Despite his preconceived notions, Marshall pressed forward, confident that attaining a doctorate would help answer his leadership questions. He earned a Ph.D. in Leadership and Organizational Science from Binghamton University, something he now views as the natural progression of the goals he had when he started his career in law enforcement.

“I started my career wanting to make the world a better place and that hasn’t changed,” Marshall said. “I was drawn to this because leadership and organizational science can be applied in nearly any domain because the topics are relevant in so many areas. Understanding leadership and organizational science make it possible to have a profound impact throughout society.”

These days, Marshall shares his expertise as an educator, working in Creighton University’s Heider College of Business as an Assistant Professor of Management.
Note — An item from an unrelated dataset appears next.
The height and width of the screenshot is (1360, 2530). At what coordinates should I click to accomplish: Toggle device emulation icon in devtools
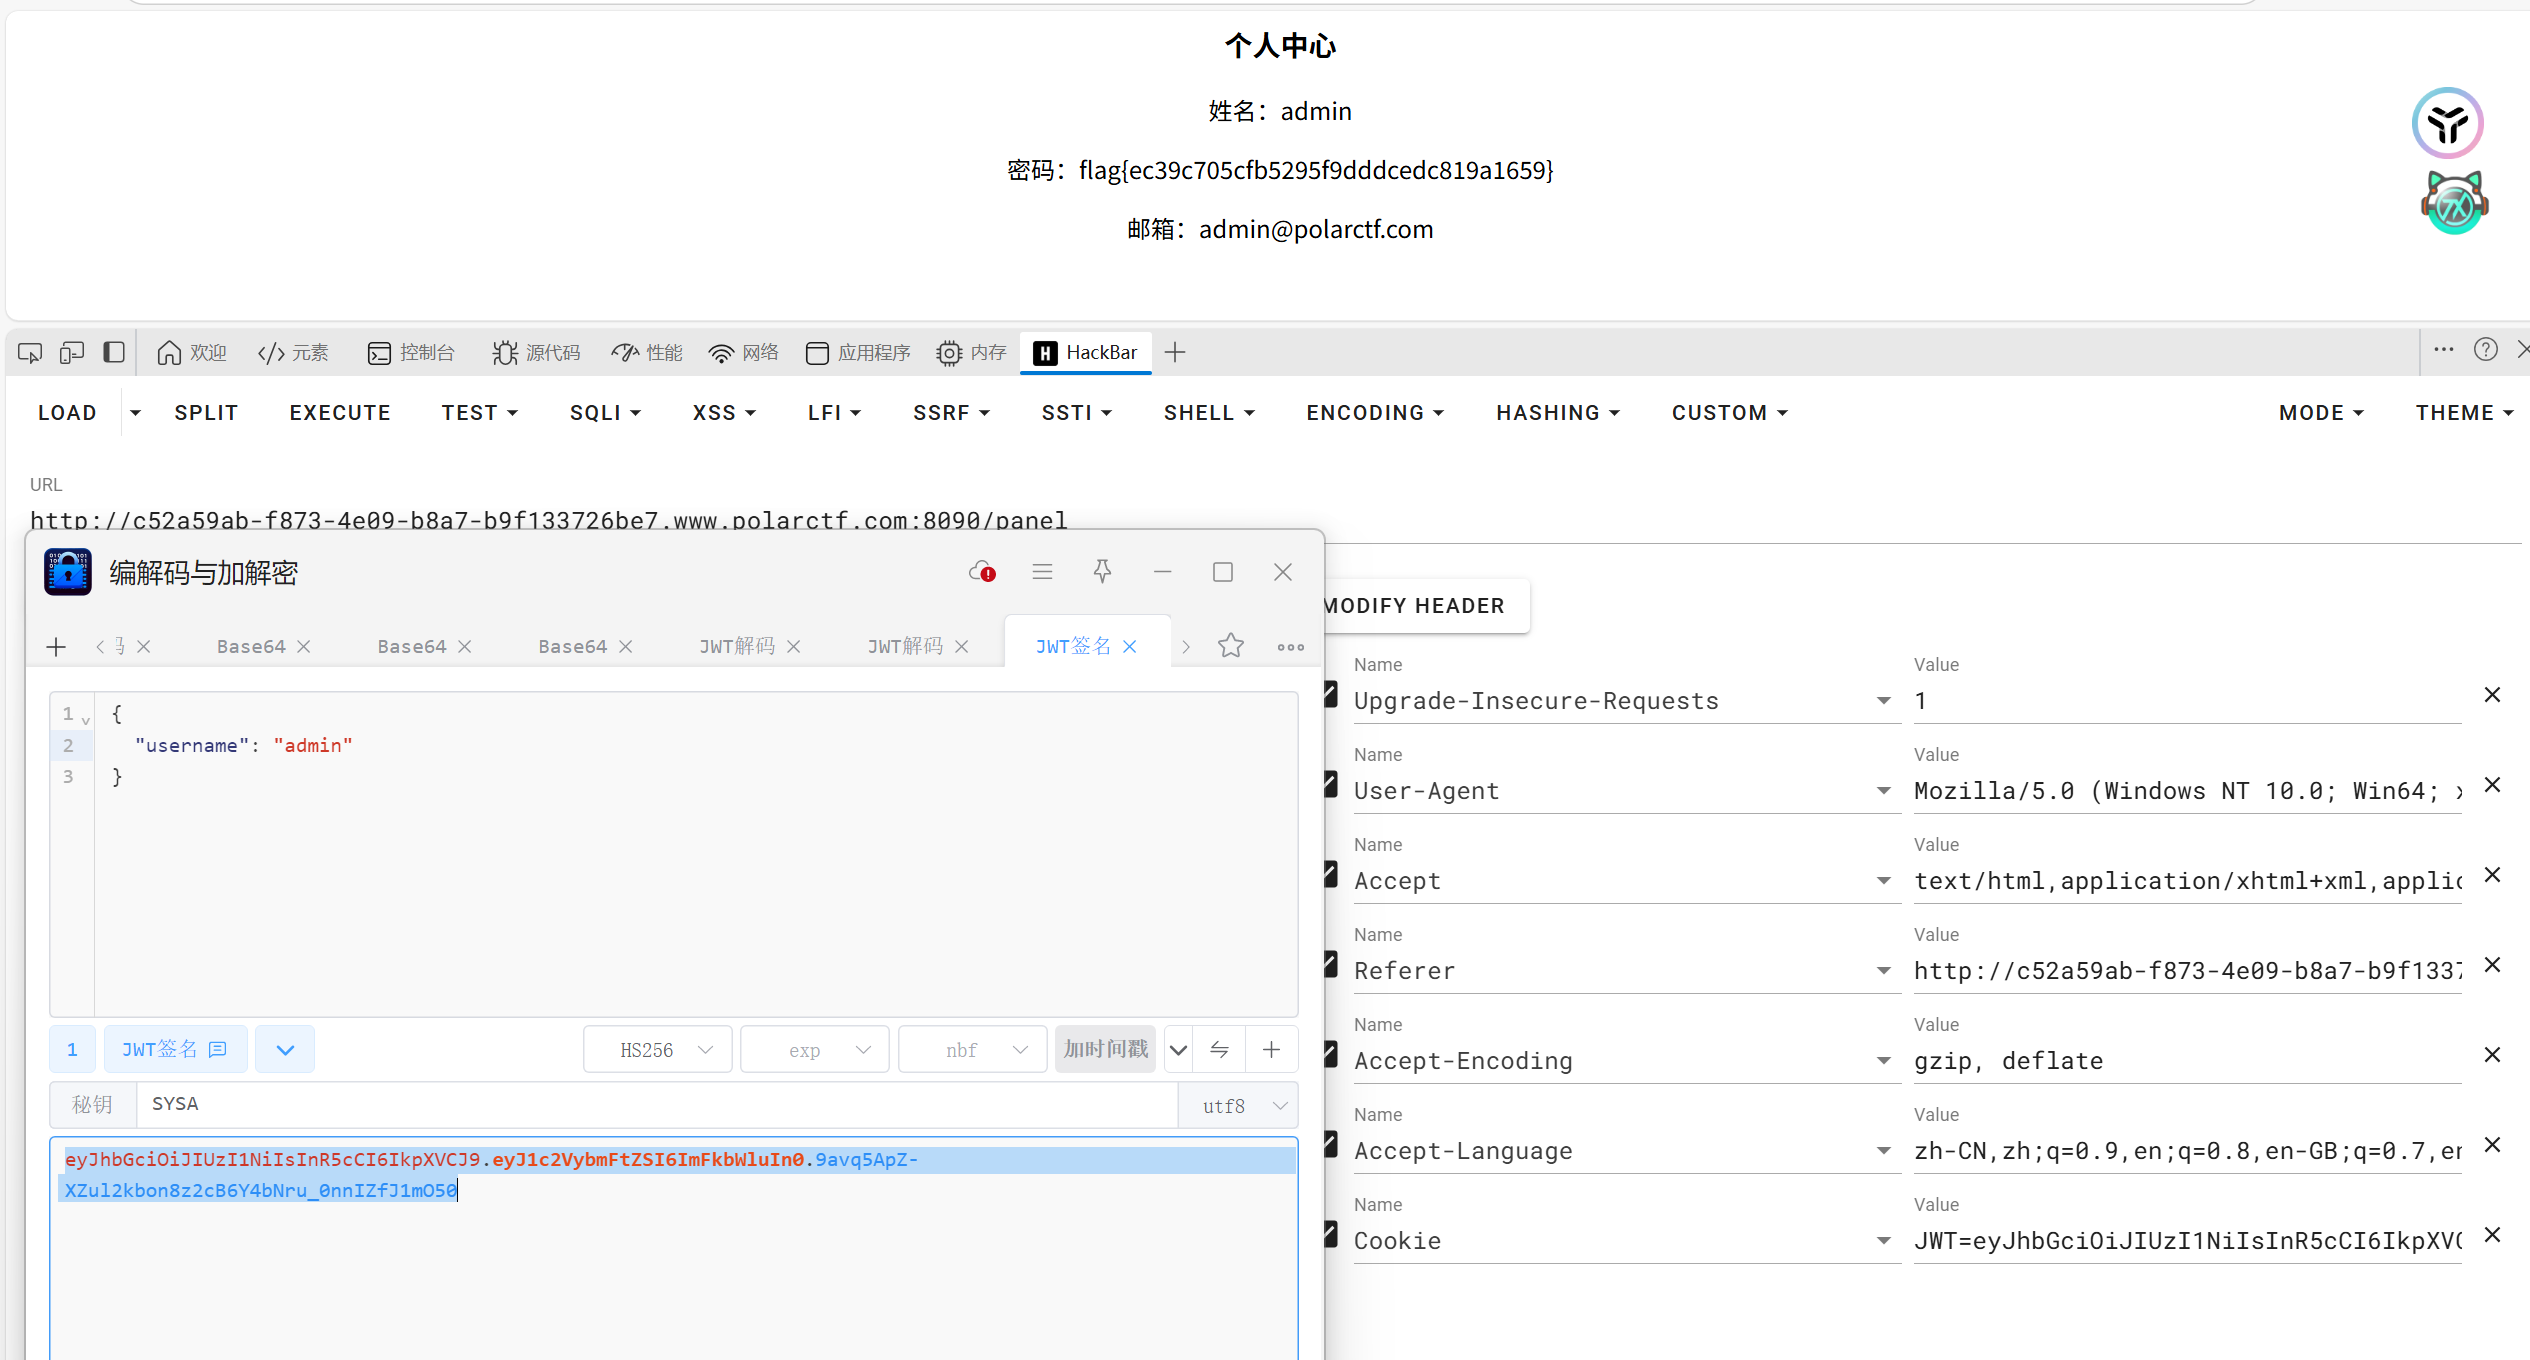72,353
Working with young people has been a positive experience as he gets to tap into their enthusiasm and passion while simultaneously helping them overcome their greatest weakness, a lack of experience.

The PhD Project’s Annual Conference

Marshall cites the annual conference as a key moment in his career and it’s something he’s proud to have taken part in as a speaker over the years. This year, the conference is set to take place on March 24 and 25.

“The PhD Project changed my life,” he says. “The annual Chicago conference brings together students and faculty from various business disciplines to share their experiences with prospective Ph.D. students. The conference gives those students a sneak preview of the entire Ph.D. lifecycle including tips on how to prepare for the GMAT or GRE, 1-on-1 feedback sessions on Ph.D. application packets, insights into the different disciplines, first-year papers, comprehensive exams, dissertations, the job market and alternative pathways post-PhD.”

Additionally, dozens of highly rated business schools participate in a recruitment fair so prospective students can meet with university representatives to learn more about their particular programs.

Just as important, the conference introduces prospective students to The PhD Project family, a support network from the time someone is a prospective student all the way until they retire. There are student associations for each discipline to help students through each step of the doctoral journey.

One caveat, the conference is invitation only. To be considered, those interested in attending must hold a minimum of an undergraduate degree or be entering their senior year of college by the time they attend the conference. The PhD Project is a diversity initiative for Black/African American, Latinx/Hispanic American and Native Americans. The deadline for application is Feb.12.